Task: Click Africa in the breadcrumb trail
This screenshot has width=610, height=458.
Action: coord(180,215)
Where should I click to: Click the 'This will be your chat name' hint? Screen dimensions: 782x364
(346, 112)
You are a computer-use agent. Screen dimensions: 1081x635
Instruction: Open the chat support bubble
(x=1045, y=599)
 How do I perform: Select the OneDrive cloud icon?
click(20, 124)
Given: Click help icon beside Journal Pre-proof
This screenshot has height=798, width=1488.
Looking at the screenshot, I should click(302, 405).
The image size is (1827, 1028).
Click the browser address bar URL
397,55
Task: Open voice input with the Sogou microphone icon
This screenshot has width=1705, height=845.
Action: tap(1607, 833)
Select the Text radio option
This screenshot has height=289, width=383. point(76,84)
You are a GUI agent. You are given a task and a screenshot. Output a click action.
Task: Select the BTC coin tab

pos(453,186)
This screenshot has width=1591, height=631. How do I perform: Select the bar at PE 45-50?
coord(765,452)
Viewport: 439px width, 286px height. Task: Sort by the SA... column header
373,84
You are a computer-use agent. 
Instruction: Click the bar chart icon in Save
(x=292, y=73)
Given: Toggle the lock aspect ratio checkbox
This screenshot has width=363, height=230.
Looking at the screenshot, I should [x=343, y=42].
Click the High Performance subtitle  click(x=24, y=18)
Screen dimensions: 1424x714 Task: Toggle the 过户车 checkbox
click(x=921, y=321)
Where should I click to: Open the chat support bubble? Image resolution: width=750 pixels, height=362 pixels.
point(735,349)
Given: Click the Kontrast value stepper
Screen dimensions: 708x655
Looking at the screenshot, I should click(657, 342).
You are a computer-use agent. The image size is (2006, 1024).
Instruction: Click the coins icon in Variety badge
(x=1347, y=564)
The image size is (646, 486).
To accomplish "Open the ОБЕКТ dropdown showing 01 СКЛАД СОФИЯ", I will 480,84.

_ _ _ _ _

• WRITTEN INSTRUCTION:
Revise the records above, changing every instance of "chat support bubble" to "live chat widget" and leaving all other text unchanged.

• RESPONSE TO THIS EXERCISE:
Task: Click Africa in the breadcrumb trail
This screenshot has width=610, height=458.
Action: coord(180,215)
Where should I click to: Click the 'This will be your chat name' hint? Screen dimensions: 782x364
(346, 112)
You are a computer-use agent. Screen dimensions: 1081x635
Instruction: Open the live chat widget
(x=1045, y=599)
 How do I perform: Select the OneDrive cloud icon?
click(20, 124)
Given: Click help icon beside Journal Pre-proof
This screenshot has height=798, width=1488.
Looking at the screenshot, I should click(302, 405).
The image size is (1827, 1028).
Click the browser address bar URL
397,55
Task: Open voice input with the Sogou microphone icon
This screenshot has width=1705, height=845.
Action: tap(1607, 833)
Select the Text radio option
This screenshot has height=289, width=383. point(76,84)
You are a GUI agent. You are given a task and a screenshot. Output a click action.
Task: Select the BTC coin tab

pos(453,186)
This screenshot has width=1591, height=631. How do I perform: Select the bar at PE 45-50?
coord(765,452)
Viewport: 439px width, 286px height. Task: Sort by the SA... column header
373,84
You are a computer-use agent. 
Instruction: Click the bar chart icon in Save
(x=292, y=73)
Given: Toggle the lock aspect ratio checkbox
This screenshot has width=363, height=230.
Looking at the screenshot, I should [x=343, y=42].
Click the High Performance subtitle  click(x=24, y=18)
Screen dimensions: 1424x714 Task: Toggle the 过户车 checkbox
click(x=921, y=321)
Where should I click to: Open the live chat widget? Image resolution: width=750 pixels, height=362 pixels.
point(735,349)
Given: Click the Kontrast value stepper
Screen dimensions: 708x655
Looking at the screenshot, I should click(657, 342).
You are a computer-use agent. The image size is (2006, 1024).
Instruction: Click the coins icon in Variety badge
(x=1347, y=564)
The image size is (646, 486).
To accomplish "Open the ОБЕКТ dropdown showing 01 СКЛАД СОФИЯ", I will 480,84.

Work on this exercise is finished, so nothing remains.